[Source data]
******

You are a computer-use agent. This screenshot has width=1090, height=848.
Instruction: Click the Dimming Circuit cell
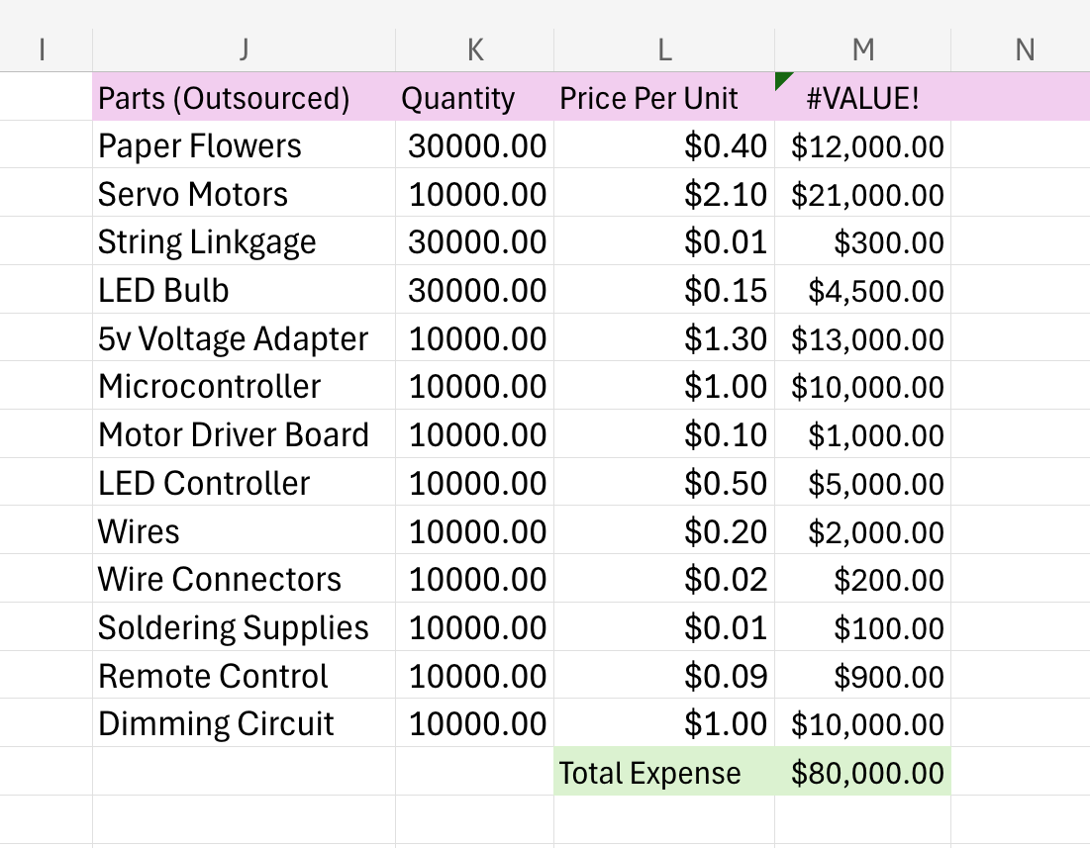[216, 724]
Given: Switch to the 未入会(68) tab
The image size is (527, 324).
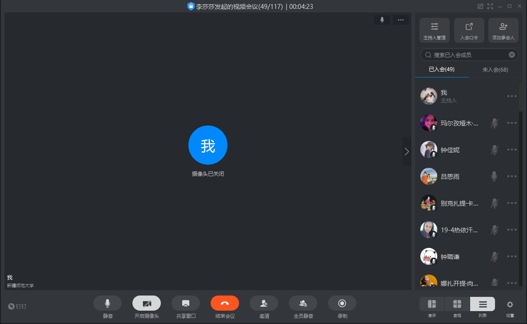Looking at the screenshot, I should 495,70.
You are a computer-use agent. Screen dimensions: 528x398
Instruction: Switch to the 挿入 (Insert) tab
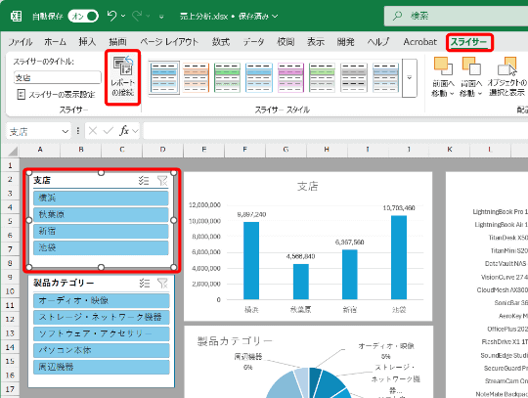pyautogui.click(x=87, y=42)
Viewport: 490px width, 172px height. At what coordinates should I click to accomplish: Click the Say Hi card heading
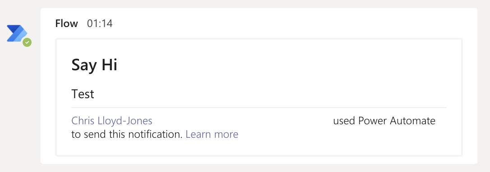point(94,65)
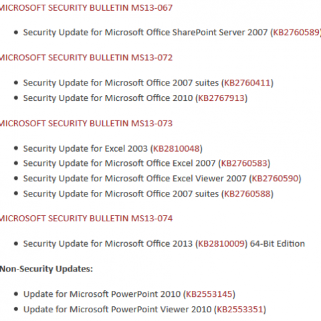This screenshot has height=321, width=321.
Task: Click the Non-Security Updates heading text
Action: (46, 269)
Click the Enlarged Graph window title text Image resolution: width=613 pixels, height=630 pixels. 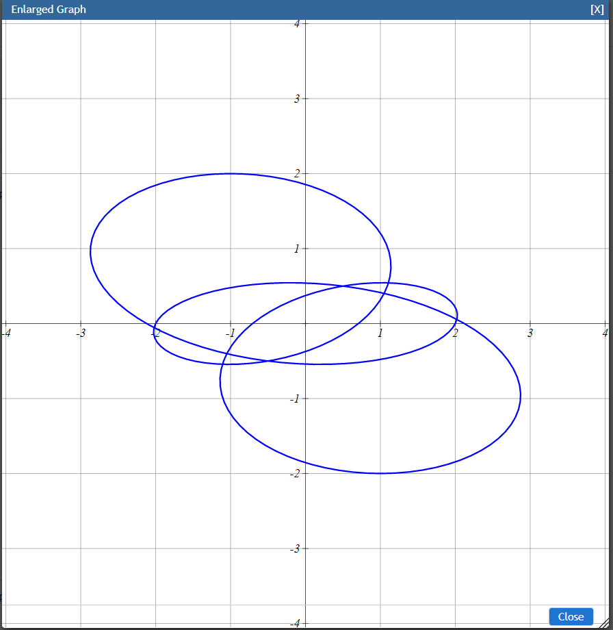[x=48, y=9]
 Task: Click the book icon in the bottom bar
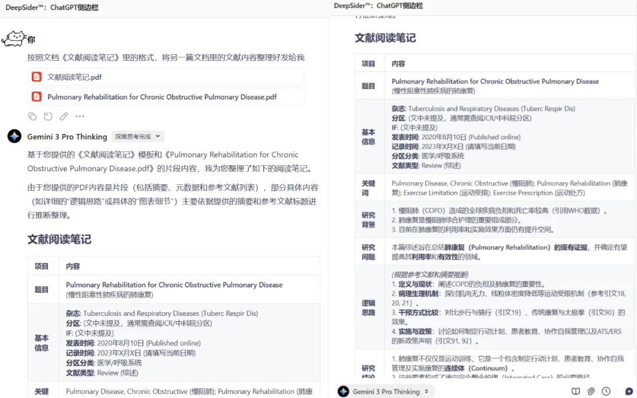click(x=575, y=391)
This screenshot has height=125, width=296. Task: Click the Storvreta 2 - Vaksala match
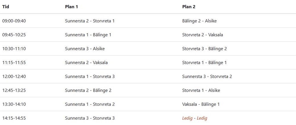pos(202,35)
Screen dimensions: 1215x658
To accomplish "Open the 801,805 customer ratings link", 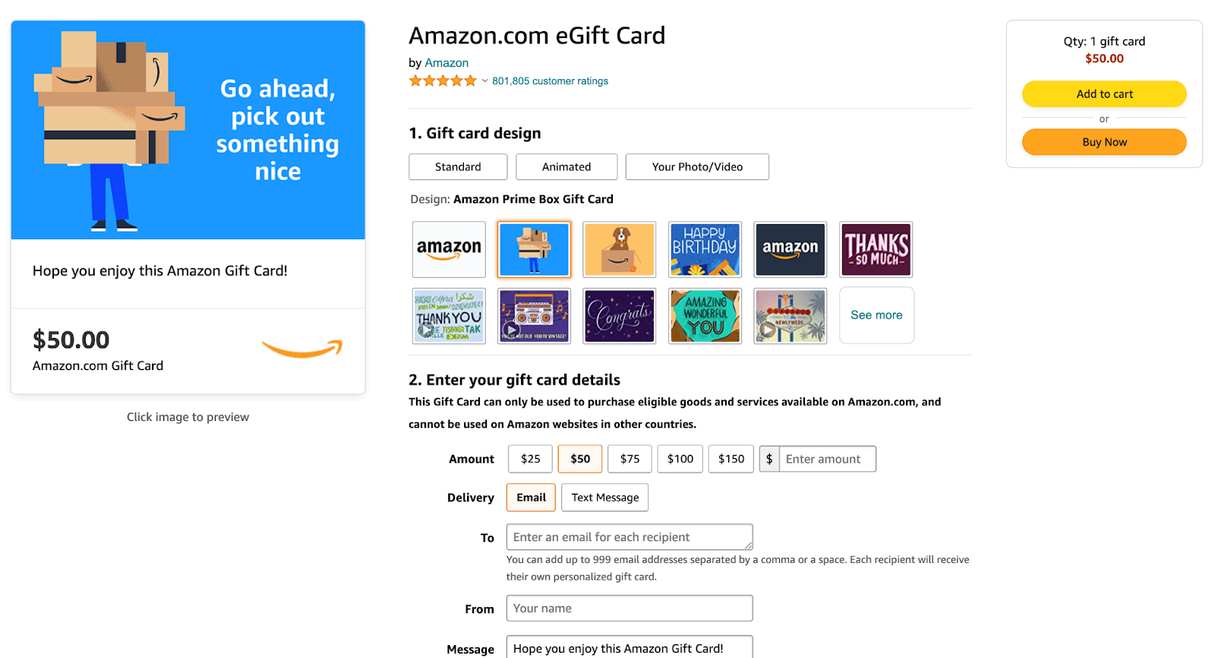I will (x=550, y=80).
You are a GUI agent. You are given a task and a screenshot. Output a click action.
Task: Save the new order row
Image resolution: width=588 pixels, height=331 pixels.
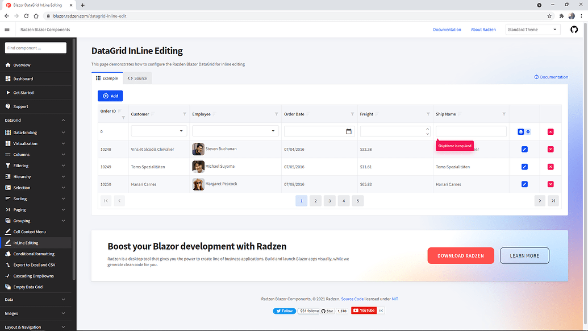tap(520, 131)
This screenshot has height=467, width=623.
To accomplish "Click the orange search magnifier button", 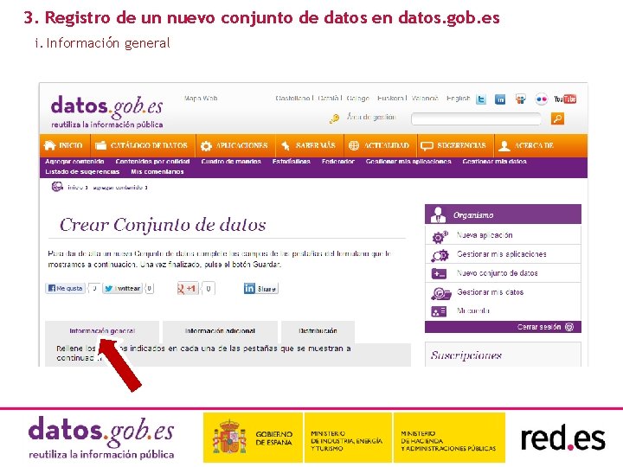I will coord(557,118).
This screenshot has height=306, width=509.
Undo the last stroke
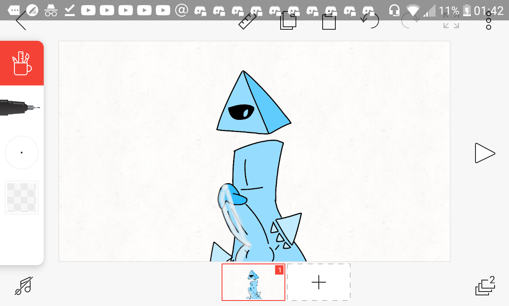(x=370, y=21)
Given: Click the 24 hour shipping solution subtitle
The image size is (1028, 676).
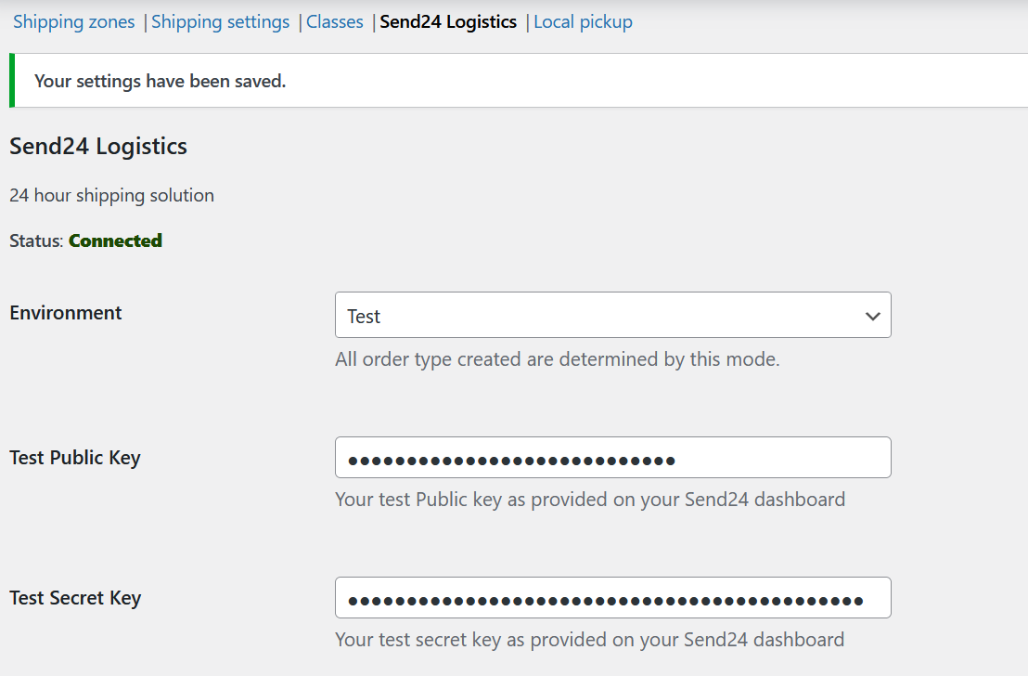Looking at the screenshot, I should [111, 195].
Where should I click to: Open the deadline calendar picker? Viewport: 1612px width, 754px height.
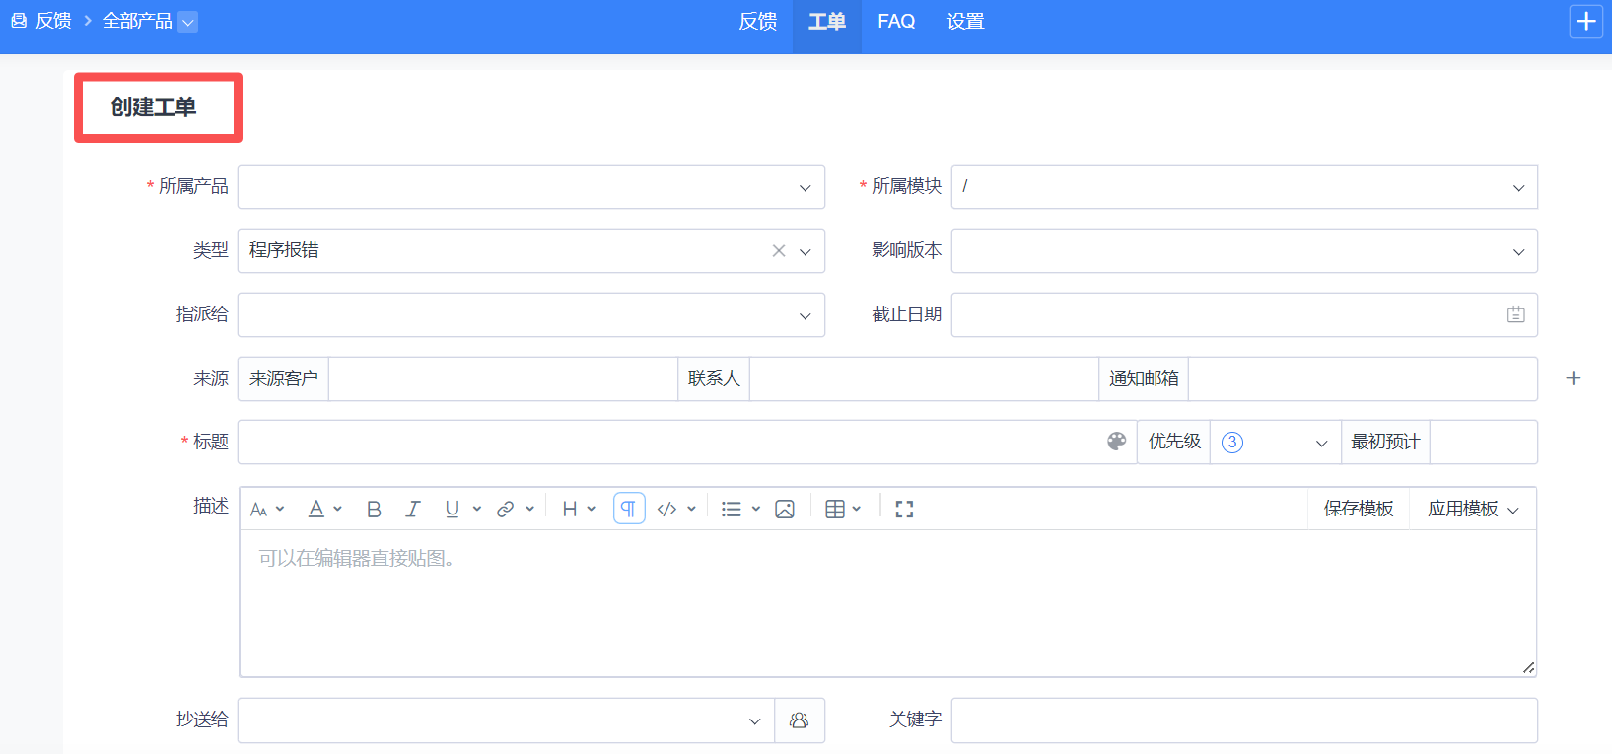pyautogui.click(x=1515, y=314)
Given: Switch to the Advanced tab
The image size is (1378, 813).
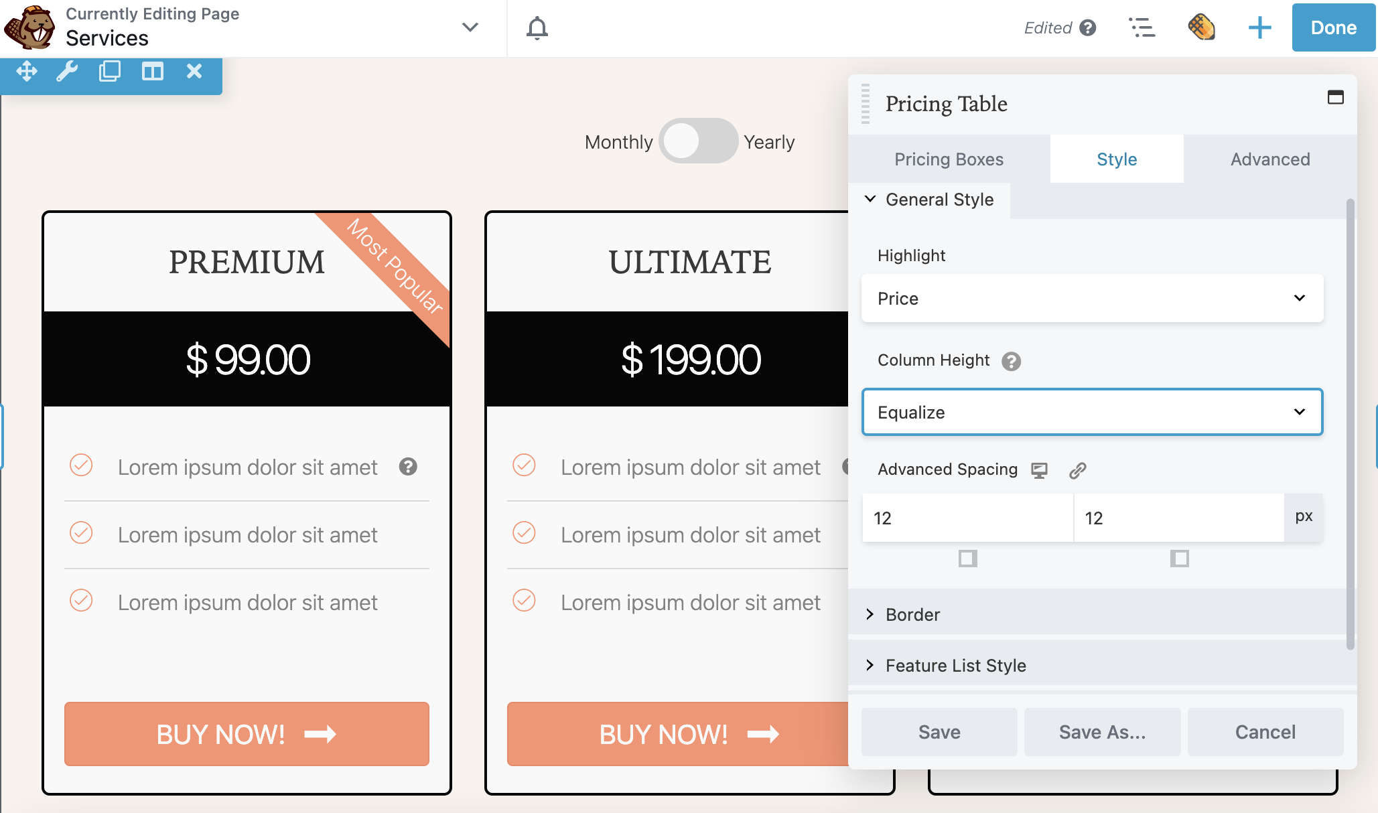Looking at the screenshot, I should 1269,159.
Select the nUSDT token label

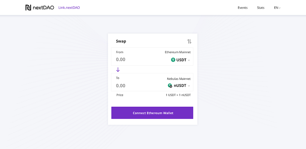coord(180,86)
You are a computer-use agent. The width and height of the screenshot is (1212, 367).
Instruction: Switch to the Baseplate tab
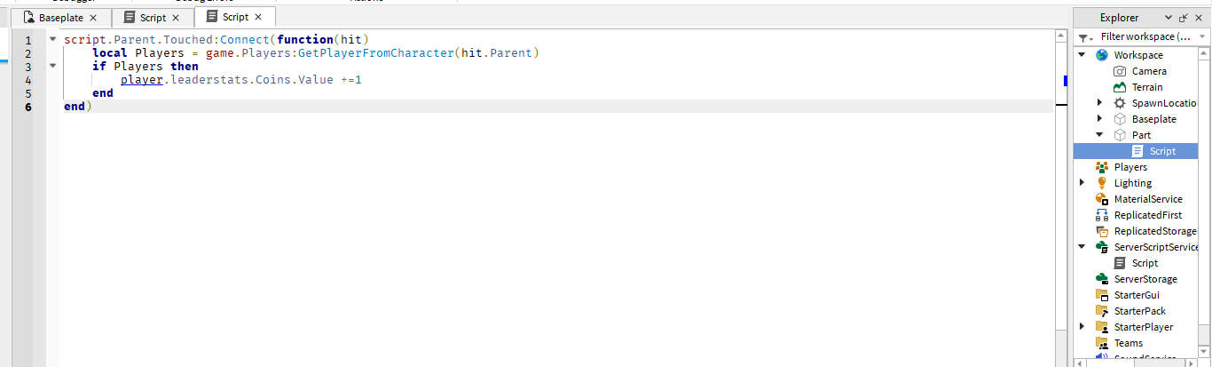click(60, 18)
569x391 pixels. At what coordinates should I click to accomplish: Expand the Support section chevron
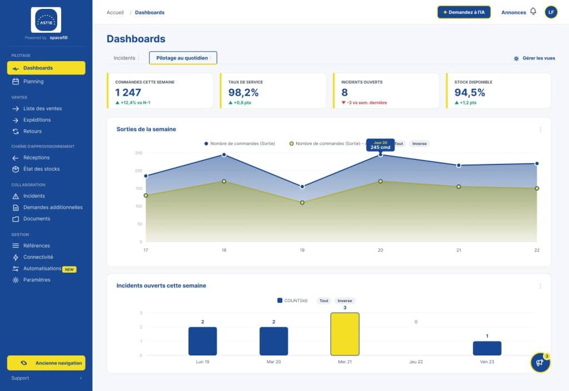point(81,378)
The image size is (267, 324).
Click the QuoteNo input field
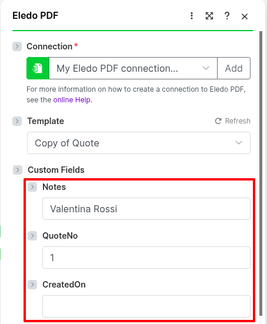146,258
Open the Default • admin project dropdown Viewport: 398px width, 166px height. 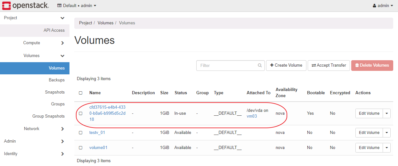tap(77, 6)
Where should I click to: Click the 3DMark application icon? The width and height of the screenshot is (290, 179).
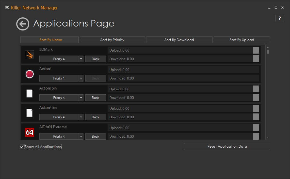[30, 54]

******

▶ **ASSIGNMENT**
All lines with the word "computer" need to be copied from the data above.

▶ **ANSWER BELOW**
You are a computer-use agent. This screenshot has width=1090, height=848.
You are a computer-use agent. Screen dimensions: 528x398
You are a computer-use agent. The width and height of the screenshot is (1212, 367).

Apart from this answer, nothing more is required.